È morto oggi a Lugano, stroncato dal Covid, il violoncellista di fama mondiale Rocco Filippini; aveva 77 anni. Messaggi di cordoglio sono stati espressi su internet da centinaia di musicisti, che hanno avuto il piacere di averlo come insegnante o collega, apprezzandone l'eleganza, la gentilezza e lo humor.

Nato a Lugano il 7 settembre 1943, compiuti gli studi sotto la guida di Pierre Fournier, Filippini s’impose nel 1964 al Concorso Internazionale di Ginevra, iniziando subito dopo una carriera solistica e cameristica che lo ha portato ad esibirsi in tutto il mondo. Nel 1968 aveva fondato il Trio di Milano e nel 1992 il Quartetto Accardo.  È stato docente di violoncello presso il Conservatorio Giuseppe Verdi di Milano; dal 2003, chiamato da Luciano Berio, ha insegnato Musica da Camera ai Corsi di Perfezionamento dell’Accademia di Santa Cecilia dove nel 2010 gli è stato conferito il titolo di Professore Emerito. Nel 1985 con Salvatore Accardo, Bruno Giuranna e Franco Petracchi fondò l'Accademia Walter Stauffer di Cremona dove in vent'anni d'insegnamento ha formato centinaia di violoncellisti.  
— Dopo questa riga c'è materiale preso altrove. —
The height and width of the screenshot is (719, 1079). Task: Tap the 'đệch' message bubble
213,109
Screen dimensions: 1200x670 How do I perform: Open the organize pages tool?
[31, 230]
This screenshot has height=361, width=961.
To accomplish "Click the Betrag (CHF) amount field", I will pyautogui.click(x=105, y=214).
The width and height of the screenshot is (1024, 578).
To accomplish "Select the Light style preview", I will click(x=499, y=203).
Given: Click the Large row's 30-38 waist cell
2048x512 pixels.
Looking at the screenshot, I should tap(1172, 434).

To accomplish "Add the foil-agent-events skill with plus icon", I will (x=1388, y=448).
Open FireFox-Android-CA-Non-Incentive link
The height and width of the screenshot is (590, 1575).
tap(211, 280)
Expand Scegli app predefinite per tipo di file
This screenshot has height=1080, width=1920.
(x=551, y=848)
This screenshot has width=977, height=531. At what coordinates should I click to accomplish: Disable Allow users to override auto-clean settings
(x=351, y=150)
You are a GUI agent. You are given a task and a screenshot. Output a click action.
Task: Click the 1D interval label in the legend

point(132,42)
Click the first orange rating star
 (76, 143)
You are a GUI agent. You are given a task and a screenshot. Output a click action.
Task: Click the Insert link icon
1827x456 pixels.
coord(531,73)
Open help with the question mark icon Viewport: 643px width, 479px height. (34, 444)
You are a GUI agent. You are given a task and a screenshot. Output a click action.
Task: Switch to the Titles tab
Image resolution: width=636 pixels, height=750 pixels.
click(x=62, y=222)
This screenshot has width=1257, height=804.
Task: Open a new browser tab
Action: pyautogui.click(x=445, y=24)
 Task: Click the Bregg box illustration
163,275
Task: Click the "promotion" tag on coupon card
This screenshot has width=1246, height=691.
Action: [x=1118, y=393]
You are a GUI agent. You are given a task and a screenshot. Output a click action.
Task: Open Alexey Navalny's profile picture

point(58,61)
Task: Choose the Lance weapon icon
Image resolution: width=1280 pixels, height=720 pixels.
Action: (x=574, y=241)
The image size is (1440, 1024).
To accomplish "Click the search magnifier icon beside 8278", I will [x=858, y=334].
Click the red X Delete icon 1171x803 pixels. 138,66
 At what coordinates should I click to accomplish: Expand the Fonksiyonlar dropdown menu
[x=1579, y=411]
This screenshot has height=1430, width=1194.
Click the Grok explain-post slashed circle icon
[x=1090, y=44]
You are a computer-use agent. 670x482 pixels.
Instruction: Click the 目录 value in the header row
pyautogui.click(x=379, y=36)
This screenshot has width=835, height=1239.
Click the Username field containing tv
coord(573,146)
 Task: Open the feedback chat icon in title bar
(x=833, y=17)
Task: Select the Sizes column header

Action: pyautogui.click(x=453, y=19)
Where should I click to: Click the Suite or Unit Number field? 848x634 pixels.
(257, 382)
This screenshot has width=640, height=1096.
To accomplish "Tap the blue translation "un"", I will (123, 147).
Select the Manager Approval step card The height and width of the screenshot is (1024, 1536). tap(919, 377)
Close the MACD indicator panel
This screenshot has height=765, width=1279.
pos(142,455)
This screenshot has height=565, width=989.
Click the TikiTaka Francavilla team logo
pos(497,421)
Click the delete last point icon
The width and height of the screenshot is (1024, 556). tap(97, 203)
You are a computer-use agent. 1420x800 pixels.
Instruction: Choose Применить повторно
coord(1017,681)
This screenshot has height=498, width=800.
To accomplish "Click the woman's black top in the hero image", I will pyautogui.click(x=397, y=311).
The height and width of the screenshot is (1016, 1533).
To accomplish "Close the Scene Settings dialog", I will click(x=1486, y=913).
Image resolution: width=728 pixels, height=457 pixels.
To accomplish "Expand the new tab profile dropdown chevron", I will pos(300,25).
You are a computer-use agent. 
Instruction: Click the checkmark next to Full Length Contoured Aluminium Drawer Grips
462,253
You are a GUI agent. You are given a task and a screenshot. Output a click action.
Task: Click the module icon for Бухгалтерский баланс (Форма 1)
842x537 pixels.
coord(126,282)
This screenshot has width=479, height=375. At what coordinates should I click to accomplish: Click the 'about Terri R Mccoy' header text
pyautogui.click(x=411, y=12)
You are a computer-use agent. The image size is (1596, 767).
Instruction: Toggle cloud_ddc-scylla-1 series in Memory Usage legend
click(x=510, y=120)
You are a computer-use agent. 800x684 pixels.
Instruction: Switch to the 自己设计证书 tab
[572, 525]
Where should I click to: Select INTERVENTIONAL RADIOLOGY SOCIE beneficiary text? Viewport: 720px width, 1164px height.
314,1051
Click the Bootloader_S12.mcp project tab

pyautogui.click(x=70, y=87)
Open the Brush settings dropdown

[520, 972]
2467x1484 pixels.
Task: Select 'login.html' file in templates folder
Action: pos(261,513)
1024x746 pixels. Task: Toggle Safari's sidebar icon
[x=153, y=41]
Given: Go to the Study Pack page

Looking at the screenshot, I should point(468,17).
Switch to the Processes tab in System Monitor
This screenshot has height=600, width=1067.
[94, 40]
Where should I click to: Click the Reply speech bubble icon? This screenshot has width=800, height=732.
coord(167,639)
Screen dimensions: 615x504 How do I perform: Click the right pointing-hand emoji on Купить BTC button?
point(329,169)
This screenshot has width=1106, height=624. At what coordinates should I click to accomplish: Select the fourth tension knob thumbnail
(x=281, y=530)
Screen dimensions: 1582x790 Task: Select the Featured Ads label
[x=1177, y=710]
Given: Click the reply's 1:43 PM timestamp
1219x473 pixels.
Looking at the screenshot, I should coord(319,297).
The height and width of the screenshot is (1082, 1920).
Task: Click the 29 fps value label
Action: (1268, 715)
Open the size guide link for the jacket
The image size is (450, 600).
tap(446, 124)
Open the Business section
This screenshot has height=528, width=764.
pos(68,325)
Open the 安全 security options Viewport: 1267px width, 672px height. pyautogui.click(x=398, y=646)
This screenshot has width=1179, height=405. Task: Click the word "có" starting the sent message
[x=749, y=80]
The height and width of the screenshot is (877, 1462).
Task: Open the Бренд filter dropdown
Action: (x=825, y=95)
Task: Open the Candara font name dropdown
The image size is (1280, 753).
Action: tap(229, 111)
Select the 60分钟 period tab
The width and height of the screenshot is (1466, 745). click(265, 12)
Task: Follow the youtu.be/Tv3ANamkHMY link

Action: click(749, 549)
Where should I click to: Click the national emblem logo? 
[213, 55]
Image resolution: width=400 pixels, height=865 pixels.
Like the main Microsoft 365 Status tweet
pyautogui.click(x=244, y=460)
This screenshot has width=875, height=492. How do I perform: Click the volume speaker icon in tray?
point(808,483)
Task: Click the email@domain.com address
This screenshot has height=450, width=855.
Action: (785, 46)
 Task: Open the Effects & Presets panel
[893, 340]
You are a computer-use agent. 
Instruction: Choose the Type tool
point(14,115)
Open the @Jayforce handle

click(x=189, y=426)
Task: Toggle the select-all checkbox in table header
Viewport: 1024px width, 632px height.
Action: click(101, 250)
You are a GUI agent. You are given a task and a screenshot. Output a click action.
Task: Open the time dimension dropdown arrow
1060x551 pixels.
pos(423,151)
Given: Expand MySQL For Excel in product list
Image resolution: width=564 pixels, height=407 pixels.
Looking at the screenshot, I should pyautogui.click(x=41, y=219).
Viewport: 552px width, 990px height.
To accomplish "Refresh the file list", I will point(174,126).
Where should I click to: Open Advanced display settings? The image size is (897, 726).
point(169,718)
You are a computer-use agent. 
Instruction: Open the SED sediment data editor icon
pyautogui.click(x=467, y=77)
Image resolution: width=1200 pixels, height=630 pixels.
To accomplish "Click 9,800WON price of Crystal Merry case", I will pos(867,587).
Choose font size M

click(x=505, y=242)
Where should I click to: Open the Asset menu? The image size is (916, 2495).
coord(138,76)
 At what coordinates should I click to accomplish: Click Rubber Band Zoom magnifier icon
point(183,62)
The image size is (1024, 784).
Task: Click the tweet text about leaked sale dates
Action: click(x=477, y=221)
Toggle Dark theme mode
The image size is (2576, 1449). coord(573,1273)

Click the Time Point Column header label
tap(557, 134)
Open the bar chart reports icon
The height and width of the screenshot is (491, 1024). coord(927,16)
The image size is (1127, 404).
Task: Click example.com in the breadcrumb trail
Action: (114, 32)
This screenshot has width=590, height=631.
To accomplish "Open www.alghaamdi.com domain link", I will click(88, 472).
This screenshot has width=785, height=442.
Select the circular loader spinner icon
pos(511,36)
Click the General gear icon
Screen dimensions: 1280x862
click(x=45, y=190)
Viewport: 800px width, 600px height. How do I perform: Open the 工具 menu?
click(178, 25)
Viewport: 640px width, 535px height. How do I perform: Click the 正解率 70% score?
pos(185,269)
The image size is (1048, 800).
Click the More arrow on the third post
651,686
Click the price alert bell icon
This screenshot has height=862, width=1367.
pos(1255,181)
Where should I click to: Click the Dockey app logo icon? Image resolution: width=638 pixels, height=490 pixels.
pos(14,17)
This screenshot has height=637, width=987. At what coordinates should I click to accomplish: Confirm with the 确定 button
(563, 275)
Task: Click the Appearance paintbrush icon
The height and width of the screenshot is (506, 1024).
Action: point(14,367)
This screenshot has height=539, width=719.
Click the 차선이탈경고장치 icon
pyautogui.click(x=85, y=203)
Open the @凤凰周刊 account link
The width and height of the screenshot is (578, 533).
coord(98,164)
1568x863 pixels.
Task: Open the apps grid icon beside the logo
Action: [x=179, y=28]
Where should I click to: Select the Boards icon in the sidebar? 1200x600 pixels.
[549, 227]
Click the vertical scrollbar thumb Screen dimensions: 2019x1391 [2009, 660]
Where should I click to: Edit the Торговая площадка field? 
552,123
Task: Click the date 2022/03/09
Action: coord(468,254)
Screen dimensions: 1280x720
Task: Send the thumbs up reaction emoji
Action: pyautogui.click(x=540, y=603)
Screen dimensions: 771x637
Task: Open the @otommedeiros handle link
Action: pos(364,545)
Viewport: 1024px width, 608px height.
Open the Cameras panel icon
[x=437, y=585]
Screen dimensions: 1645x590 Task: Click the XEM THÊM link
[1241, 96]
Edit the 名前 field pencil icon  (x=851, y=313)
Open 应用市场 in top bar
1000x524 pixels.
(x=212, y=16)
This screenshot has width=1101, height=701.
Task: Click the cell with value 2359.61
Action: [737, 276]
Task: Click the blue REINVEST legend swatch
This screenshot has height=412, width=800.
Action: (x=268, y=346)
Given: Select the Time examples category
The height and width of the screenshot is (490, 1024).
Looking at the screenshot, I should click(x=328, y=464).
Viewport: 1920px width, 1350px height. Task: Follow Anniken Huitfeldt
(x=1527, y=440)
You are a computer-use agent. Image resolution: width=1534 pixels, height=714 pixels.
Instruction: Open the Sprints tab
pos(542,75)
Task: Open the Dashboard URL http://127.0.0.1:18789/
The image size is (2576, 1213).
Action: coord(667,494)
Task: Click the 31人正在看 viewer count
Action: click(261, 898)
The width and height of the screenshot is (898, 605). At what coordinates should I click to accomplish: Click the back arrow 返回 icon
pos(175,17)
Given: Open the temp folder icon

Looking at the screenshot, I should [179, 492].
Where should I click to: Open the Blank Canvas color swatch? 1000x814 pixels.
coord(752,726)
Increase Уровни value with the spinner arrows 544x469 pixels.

Franco Donatoni, Luciano Berio, Giovanni Sollima e Salvatore Sciarrino sono solo alcuni dei tanti compositori che gli hanno dedicato dei lavori. Filippini suonava lo Stradivari Baron Rothschild, ex Gore-Booth (1710).

Nel 2016 durante un'intervista per Archi Magazine parlando dei suoi insegnanti disse: ««André Navarra lo ricordo per la sua forza didattica; Cassadò era unico; Fournier esercitava un gran fascino su di me (durante le lezioni suonava davanti all’allievo e già da quello si poteva assorbire moltissimo); Tortelier, anch’egli mio maestro pur non avendo mai di fatto studiato con lui ma avendo seguito le sue lezioni, aveva una musicalità frutto di un’elaborazione serrata a volte maniacale. Eppure, confesso che gli insegnanti ai quali devo di più sono stati i violinisti, e su tutti Corrado Romano. Con lui ho affrontato praticamente tutto il repertorio: io abitavo a Ginevra dove ha insegnato per quarant’anni e nel suo salotto facevamo musica e lezione. La mia tecnica è, di fatto, violinistica, e ciò spiega la mia affinità più con i violinisti che con i violoncellisti. Ciò in cui mi ha aiutato di più è stato il perdere le “brutte tradizioni”: un violoncellista farà sempre quel respiro, quell’articolazione, quel legato, perché frutto di una scuola, mentre il violinista legge lo stesso repertorio con freschezza, favorendo così una lettura ricca di grandi suggestioni».